#### WHAT IS NEEDED
Whichever lines include the word "computer", copy them as they appear in the data.

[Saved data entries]
__________
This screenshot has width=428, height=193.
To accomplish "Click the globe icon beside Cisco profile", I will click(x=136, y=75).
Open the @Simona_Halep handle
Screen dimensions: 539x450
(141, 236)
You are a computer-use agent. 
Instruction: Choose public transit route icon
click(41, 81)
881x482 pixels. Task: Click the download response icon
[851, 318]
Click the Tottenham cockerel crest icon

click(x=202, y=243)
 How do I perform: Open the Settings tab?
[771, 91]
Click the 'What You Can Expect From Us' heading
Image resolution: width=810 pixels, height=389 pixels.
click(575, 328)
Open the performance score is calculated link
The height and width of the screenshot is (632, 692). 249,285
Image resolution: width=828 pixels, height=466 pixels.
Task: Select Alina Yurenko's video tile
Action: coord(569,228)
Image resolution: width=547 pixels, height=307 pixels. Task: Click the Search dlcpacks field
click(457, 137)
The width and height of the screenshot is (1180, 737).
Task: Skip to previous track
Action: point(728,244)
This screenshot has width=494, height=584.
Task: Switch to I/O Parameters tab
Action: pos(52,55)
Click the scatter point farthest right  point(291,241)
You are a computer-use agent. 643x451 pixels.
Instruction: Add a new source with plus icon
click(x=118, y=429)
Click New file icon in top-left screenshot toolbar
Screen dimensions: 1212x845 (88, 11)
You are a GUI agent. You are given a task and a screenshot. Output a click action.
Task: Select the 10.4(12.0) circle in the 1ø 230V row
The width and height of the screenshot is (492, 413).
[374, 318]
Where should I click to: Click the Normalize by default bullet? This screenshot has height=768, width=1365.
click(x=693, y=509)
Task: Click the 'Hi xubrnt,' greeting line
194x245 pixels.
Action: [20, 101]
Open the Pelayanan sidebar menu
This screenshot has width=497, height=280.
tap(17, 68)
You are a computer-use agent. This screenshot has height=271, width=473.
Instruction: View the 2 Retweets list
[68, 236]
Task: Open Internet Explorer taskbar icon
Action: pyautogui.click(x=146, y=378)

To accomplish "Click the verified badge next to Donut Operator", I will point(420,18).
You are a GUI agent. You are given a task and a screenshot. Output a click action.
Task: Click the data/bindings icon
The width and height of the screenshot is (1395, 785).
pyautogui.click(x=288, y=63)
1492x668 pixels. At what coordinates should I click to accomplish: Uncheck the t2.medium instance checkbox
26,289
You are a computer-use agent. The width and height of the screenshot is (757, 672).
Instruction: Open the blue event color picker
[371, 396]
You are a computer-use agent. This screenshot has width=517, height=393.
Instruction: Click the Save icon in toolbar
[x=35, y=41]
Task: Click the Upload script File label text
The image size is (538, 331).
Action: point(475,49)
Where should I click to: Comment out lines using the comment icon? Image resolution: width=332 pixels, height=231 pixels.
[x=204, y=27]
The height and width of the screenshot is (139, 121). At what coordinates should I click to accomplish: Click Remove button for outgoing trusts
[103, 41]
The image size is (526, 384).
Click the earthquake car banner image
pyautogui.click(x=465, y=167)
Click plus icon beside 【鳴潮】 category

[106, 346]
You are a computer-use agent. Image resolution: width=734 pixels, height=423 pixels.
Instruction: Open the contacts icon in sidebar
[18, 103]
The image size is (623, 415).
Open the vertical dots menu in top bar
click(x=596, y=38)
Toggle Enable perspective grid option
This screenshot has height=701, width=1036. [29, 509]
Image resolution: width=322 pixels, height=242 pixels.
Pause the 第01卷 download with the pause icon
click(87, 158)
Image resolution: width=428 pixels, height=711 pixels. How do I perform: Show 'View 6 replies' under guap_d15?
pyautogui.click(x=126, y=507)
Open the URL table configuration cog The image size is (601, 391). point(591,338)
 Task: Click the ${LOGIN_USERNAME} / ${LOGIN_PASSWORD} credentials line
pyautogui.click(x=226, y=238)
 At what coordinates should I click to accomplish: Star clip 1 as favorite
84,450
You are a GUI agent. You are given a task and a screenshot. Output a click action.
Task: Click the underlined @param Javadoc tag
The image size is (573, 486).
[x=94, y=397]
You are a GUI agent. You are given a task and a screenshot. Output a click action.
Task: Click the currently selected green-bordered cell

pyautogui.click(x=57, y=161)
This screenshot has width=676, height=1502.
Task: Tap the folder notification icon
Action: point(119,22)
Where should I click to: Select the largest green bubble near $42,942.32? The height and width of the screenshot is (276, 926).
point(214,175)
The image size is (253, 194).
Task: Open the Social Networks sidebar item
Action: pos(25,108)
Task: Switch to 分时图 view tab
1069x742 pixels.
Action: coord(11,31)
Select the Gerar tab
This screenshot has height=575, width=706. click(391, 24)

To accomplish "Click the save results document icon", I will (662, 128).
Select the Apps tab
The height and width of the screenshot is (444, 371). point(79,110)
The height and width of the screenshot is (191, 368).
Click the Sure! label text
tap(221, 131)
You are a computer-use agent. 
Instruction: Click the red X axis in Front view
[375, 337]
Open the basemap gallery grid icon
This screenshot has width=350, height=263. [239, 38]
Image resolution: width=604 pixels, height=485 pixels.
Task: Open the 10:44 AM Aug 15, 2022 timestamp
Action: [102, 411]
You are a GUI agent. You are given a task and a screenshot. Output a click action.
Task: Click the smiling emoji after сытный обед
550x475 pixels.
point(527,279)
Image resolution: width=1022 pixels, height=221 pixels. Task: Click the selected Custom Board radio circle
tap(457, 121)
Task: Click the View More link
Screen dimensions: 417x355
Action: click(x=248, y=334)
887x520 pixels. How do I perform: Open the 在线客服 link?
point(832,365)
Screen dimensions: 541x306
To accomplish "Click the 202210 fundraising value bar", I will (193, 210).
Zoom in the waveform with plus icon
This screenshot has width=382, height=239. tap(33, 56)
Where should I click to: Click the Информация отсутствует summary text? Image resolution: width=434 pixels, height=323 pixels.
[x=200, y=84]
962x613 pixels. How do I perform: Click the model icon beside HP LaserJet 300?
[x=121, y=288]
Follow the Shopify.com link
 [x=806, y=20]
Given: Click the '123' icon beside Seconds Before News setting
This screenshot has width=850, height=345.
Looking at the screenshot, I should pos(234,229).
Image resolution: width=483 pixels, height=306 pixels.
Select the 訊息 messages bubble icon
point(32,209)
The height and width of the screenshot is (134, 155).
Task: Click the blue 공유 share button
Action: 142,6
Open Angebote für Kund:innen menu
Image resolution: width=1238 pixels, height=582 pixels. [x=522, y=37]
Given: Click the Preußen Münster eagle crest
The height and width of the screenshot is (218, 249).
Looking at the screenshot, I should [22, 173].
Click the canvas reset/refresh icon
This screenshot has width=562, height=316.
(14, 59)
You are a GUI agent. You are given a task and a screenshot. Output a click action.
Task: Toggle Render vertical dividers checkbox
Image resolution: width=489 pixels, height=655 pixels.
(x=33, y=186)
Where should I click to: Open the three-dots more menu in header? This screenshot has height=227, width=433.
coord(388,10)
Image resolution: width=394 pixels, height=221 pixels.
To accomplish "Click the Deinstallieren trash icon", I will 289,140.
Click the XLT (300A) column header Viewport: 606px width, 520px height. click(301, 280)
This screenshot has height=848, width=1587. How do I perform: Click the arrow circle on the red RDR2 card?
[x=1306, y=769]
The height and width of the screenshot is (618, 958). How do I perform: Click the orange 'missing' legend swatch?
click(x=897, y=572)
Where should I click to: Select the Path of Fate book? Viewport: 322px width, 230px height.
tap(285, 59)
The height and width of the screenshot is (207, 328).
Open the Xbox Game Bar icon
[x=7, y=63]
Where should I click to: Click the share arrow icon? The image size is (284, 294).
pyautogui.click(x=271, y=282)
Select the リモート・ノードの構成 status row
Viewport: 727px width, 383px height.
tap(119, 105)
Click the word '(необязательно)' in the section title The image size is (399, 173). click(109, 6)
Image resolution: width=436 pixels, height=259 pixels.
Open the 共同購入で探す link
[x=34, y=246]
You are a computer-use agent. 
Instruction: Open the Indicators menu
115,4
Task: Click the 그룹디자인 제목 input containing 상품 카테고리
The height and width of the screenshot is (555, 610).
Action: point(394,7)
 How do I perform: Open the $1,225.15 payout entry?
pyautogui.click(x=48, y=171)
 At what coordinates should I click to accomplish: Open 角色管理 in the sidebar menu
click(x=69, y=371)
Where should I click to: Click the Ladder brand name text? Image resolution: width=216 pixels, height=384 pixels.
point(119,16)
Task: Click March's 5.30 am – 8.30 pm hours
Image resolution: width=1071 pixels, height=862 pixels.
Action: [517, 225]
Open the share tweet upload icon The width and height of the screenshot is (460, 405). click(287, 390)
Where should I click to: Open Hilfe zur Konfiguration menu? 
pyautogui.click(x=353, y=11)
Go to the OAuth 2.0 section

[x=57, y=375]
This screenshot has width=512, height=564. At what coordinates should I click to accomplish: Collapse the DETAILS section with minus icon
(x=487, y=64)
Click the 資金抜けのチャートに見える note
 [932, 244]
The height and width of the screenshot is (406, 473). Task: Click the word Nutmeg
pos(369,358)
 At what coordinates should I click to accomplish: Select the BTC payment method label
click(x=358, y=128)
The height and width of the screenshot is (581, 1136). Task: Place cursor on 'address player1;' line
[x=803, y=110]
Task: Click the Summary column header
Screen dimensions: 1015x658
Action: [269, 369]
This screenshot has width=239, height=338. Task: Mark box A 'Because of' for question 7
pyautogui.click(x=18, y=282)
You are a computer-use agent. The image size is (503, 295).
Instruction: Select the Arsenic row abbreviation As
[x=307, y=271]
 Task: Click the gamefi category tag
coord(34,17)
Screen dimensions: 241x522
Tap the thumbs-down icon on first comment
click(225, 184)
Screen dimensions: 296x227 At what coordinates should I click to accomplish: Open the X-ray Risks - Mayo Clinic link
__________
#### REPLY
You are a computer-use agent. 
You are a computer-use agent. 643x451 pixels.
You are a computer-use agent. This screenshot has height=271, width=473.
You are a computer-use agent. The width and height of the screenshot is (757, 672).
You are a computer-use agent. This screenshot has width=517, height=393.
You are a computer-use agent. Image resolution: width=734 pixels, height=423 pixels.
You are a computer-use agent. 
You are a computer-use agent. 
You are a computer-use agent. The image size is (503, 295).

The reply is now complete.